# Netflix: Neuer Trailer zu Resident Evil



## PCGH-Redaktion (9. Juni 2022)

Jetzt ist Ihre Meinung gefragt zu *Netflix: Neuer Trailer zu Resident Evil*

					Rund um die Netflix-Serie Resident Evil ist ein neuer, actionreicher Trailer erschienen. Was gibt es zu sehen und wann kommt die Serie zum Streaming-Dienst? 

					Bitte beachten Sie: Der Kommentarbereich wird gemäß der Forenregeln moderiert. Allgemeine Fragen und Kritik zu Online-Artikeln von PC Games Hardware sind im Feedback-Unterforum zu veröffentlichen und nicht im Kommentarthread zu einer News. Dort werden sie ohne Nachfragen entfernt.

__ Zurück zum Artikel: *Netflix: Neuer Trailer zu Resident Evil*


----------



## ΔΣΛ (9. Juni 2022)

Besonders erfolgreich in einer Pandemie 
Lieber im Sommer starten wo die Zahlen niedrig sind, denn im Herbst und Winter gehts wieder voll los.


----------



## Cobar (9. Juni 2022)

Schade, auch dieser Trailer wirkt wieder wie eine 08/15 Actionserie mit Zombies und anderen Kreaturen.
Hätte mich wirklich gefreut, wenn es nicht nur dauerndes Rumgeballer wird, sondern mehr in Richtung Grusel gegangen wäre. Werde mir die Serie ganz sicher anschauen, aber bisher sind meine Erwartungen ehrlich gesagt ähnlich niedrig wie beim "Welcome to Raccoon City" Film.


----------



## floppyexe (9. Juni 2022)

Cobar schrieb:


> Hätte mich wirklich gefreut, wenn es nicht nur dauerndes Rumgeballer wird, sondern mehr in RIchtung Grusel gegangen wäre.


Genau so!


----------



## Baer85 (9. Juni 2022)

Welcher Zombiefilm oder Serie ist denn jemals in Richtung Grusel gegangen (Zombies sind meiner Meinung nach für Grusel auch nicht sonderlich gut geeignet)?  Bei Atmo würde ich ja mitgehen aber Grusel? 
Ich freu mich jedenfalls darauf. Wird bestimmt unterhaltsam sein.


----------



## xXFiskXx (9. Juni 2022)

Dieser Inhalt steht nur eingeloggten Mitgliedern zur Verfügung.
        


Kann man sich sparen


----------



## Atma (9. Juni 2022)

Baer85 schrieb:


> Welcher Zombiefilm oder Serie ist denn jemals in Richtung Grusel gegangen (Zombies sind meiner Meinung nach für Grusel auch nicht sonderlich gut geeignet)?  Bei Atmo würde ich ja mitgehen aber Grusel?

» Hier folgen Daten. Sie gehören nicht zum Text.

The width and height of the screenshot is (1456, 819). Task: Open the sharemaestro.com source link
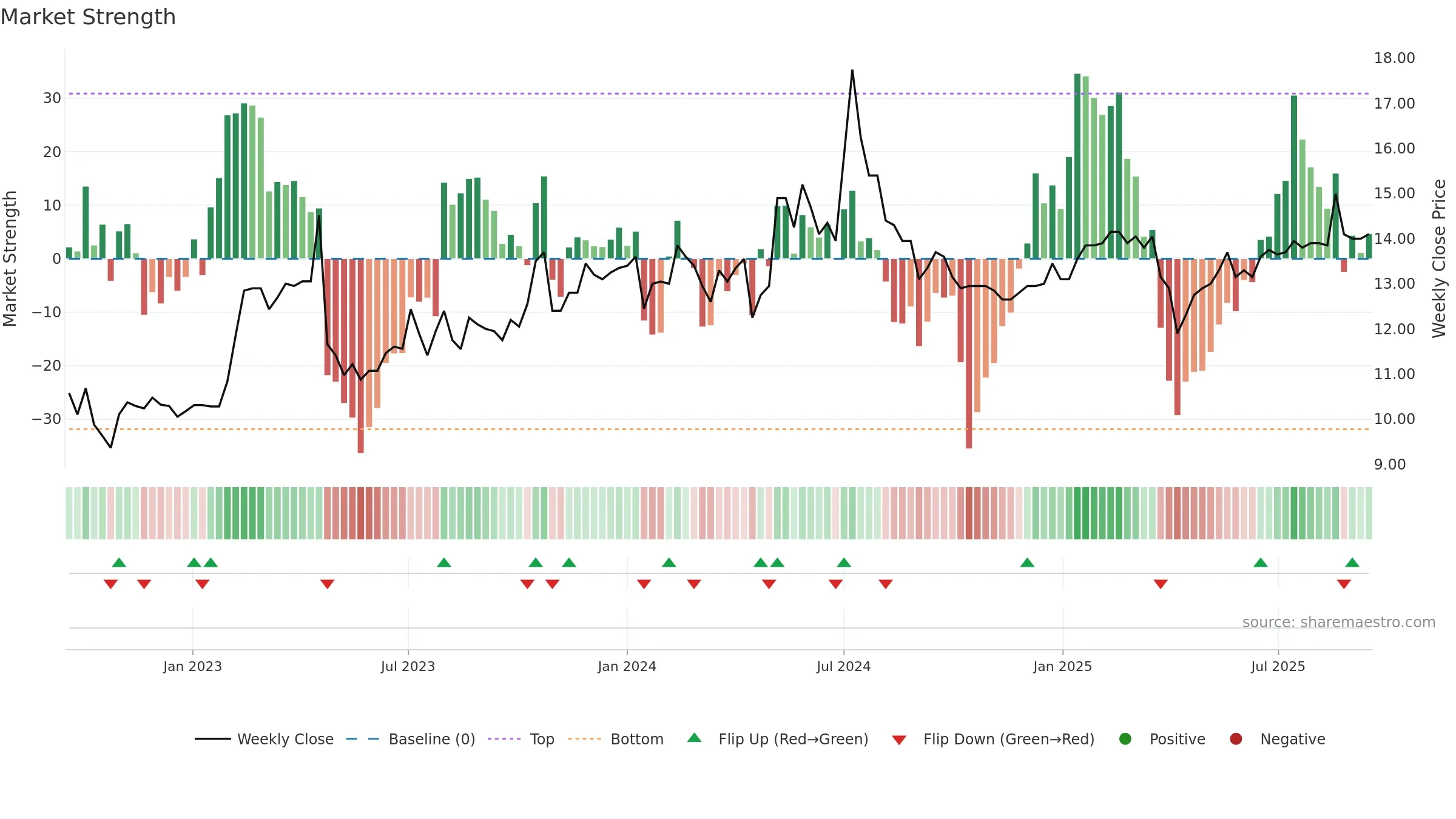pos(1339,622)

Vielleicht kein Grusel, dafür aber enorm angsteinflößend: 28 Days Later

Würde mir mehr Filme in diese Richtung wünschen. Der lahme, schlürfende Zombie lockt niemanden mehr hinterm Sofa vor.


----------



## Cobar (9. Juni 2022)

Baer85 schrieb:


> Welcher Zombiefilm oder Serie ist denn jemals in Richtung Grusel gegangen (Zombies sind meiner Meinung nach für Grusel auch nicht sonderlich gut geeignet)?  Bei Atmo würde ich ja mitgehen aber Grusel?
> Ich freu mich jedenfalls darauf. Wird bestimmt unterhaltsam sein.


Gibt ja nicht nur Zombies im RE Universum, da kann man also schon so einiges rausholen, wenn man das möchte.


----------



## Baer85 (9. Juni 2022)

28 Days later meinte ich mit super Atmo. Aber ich würde die Infizierten da nicht als typische Zombies klassifizieren.


Atma schrieb:


> Würde mir mehr Filme in diese Richtung wünschen. Der lahme, schlürfende Zombie lockt niemanden mehr hinterm Sofa vor.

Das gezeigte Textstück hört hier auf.